Our core interface consists of just one function, tyro.cli(), that translates Python callables and types into fully-featured argument parsers and configuration objects.

To get started, we recommend visiting the examples in our documentation.

Why tyro?

  1. Strong typing.

    Unlike tools dependent on dictionaries, YAML, or dynamic namespaces, arguments populated by tyro benefit from IDE and language server-supported operations — think tab completion, rename, jump-to-def, docstrings on hover — as well as static checking tools like pyright and mypy.

  2. Minimal overhead.

    Standard Python type annotations, docstrings, and default values are parsed to automatically generate command-line interfaces with informative helptext.

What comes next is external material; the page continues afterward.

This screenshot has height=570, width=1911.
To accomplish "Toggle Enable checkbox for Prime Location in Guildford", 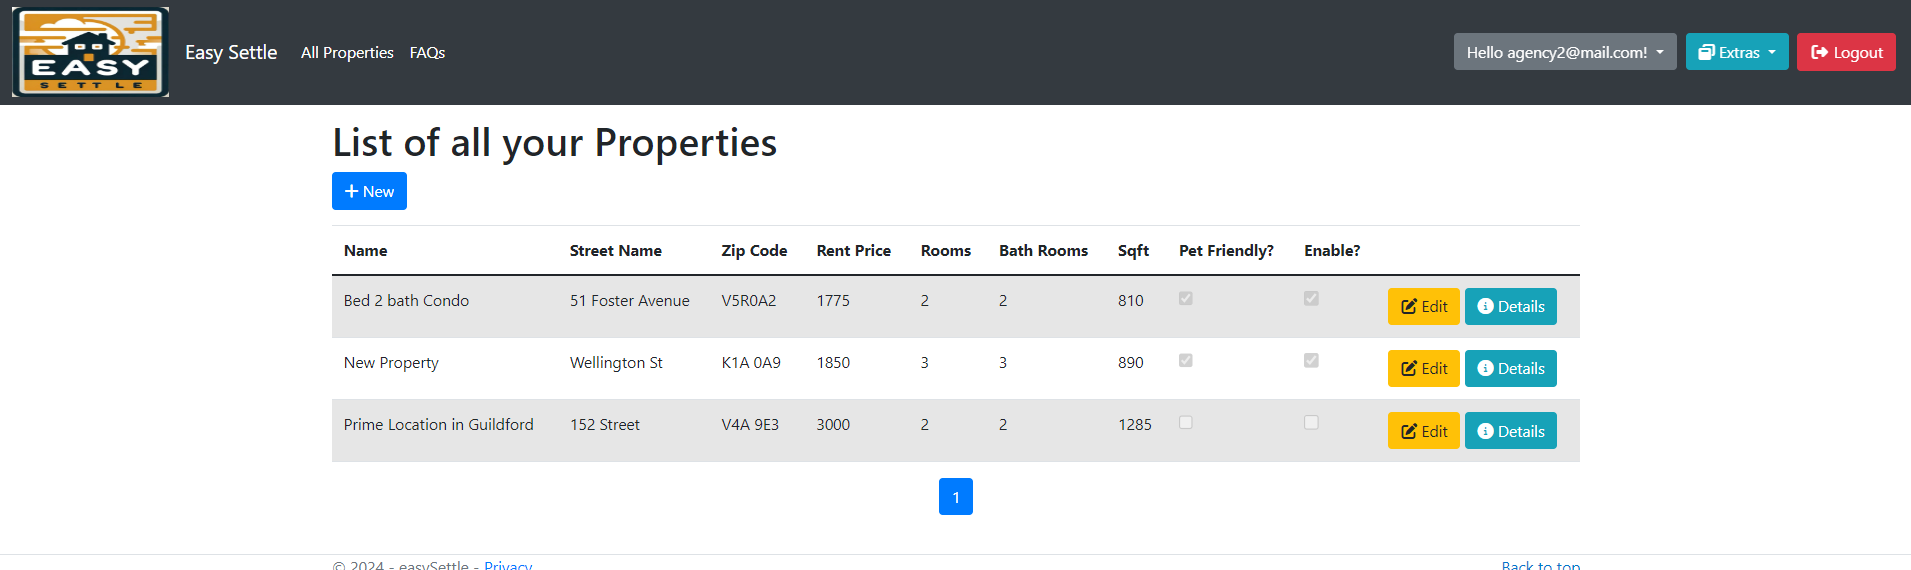I will click(1311, 422).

    If you're familiar with type annotations and docstrings in Python, you already know how to use tyro! If you're not, learning to use tyro reduces to learning to write modern Python.

    Hate tyro? Just remove one line of code, and you're left with beautiful, type-annotated, and documented vanilla Python that can be used with a range of other configuration libraries.

  3. Modularity.

    tyro supports hierarchical configuration structures, which make it easy to distribute definitions, defaults, and documentation of configurable fields across modules or source files.

  4. Tab completion.

    By extending shtab, tyro automatically generates tab completion scripts for bash, zsh, and tcsh.

A minimal example

As a replacement for argparse:

with argparse with tyro
"""Sum two numbers from argparse."""

import argparse
parser = argparse.ArgumentParser()
parser.add_argument(
    "--a",
    type=int,
    required=True,
)
parser.add_argument(
    "--b",
    type=int,
    default=3,
)
args = parser.parse_args()

print(args.a + args.b)
"""Sum two numbers by calling a
function with tyro."""

import tyro

def main(a: int, b: int = 3) -> None:
    print(a + b)

tyro.cli(main)

"""Sum two numbers by instantiating
a dataclass with tyro."""

from dataclasses import dataclass

import tyro

@dataclass
class Args:
    a: int
    b: int = 3

args = tyro.cli(Args)
print(args.a + args.b)

For more examples, see our documentation.

In the wild

tyro is still a new library, but being stress tested in several projects!

  • nerfstudio uses tyro both to build compact command-line utilities and for YAML-free experiment configuration.
  • obj2mjcf uses tyro to build a CLI for processing composite Wavefront OBJ files for Mujoco.
  • tensorf-jax (unofficially) implements Tensorial Radiance Fields in JAX, with tyro for configuration.